──────── DOCUMENTO DI PARTENZA

Di Maggio riferisce la proposta a Riina. E la proposta Siino piace. Bronson si mette in viaggio e va a Linosa a riferire anche a Giovanni Brusca: «Fu Siino Angelo, che mi venne a trovare a Linosa dove mi trovavo al soggiorno obbligato, a propormi di organizzare l’aggiudicazione degli appalti della Provincia col sistema della rotazione tra le varie imprese, in modo da assicurare l’aggiudicazione con ribassi molto inferiori e guadagnare le percentuali che preciserò».
Attenzione: se invece di lasciar gestire le gare a politici e imprese, ci si accorda fin dall’inizio su chi deve vincere, magari inventando un sistema di turnazione per non scontentare nessuno o quasi, si riuscirà a spuntare più soldi per tutti. Perché lasciare le gare d’appalto in balia dei meccanismi della libera concorrenza, con il bel risultato di aggiudicare lavori con ribassi anche del 25 o del 30 percento? Meglio accordarsi tutti sulla cifra da scrivere nelle buste chiuse, e chi vince lo fa con ribassi minimi (tanto, paga la cassa dell’ente pubblico di turno). Tutti più contenti: imprese, politici, mafiosi; perché ci sono più soldi per tutti.

────────────────
──────── DATI DISPONIBILI

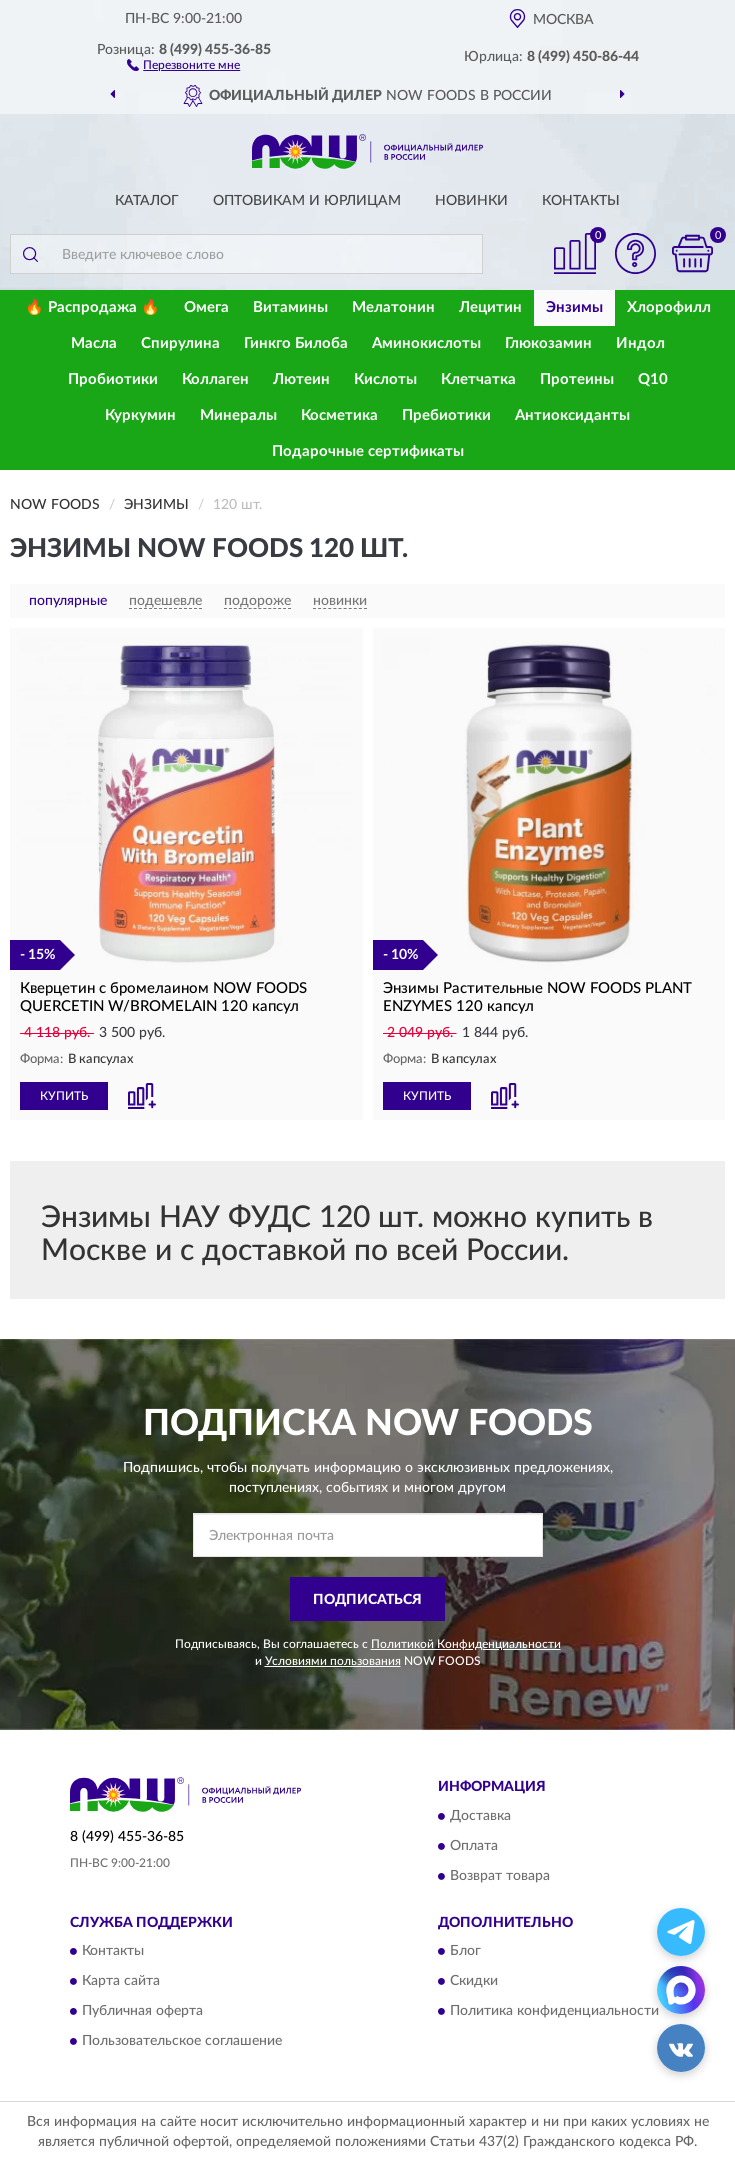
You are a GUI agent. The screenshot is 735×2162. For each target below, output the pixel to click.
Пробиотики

────────────────

— COMPITI DELL'ESERCIZIO —
A - Secondo il brano sugli appalti, perché conviene stabilire in anticipo chi vince le gare invece di lasciarle alla libera concorrenza? Rispondi in non più di tre frasi.
B - Scrivi il seguito del brano sugli appalti, a partire dall'ultima frase riportata.
Il materiale è indipendente dal brano sugli appalti.

— RISPOSTE AI COMPITI —
A - Con la libera concorrenza i lavori vengono aggiudicati con ribassi anche del 25 o del 30 percento. Se invece ci si accorda sulla cifra da scrivere nelle buste chiuse, chi vince lo fa con ribassi minimi. Così ci sono più soldi per imprese, politici e mafiosi, perché a pagare è la cassa dell'ente pubblico di turno.

B -
Nasce così un nuovo sistema. Basta con il metodo un po’ primitivo di mungere denaro alle imprese a cose fatte. Si può fare meglio, entrare alla grande nel business, avviare un metodo scientifico: controllare fin dall’inizio gli appalti, fin dalla gara per la loro assegnazione. Che meraviglia, che modernizzazione! La stessa che – segno dei tempi – era maturata a Milano (il “lodo Natali” per gli appalti della metropolitana e di tutto il resto) e a Roma per i megappalti nazionali. Qualche anno dopo troverà un nome che avrà successo: Tangentopoli.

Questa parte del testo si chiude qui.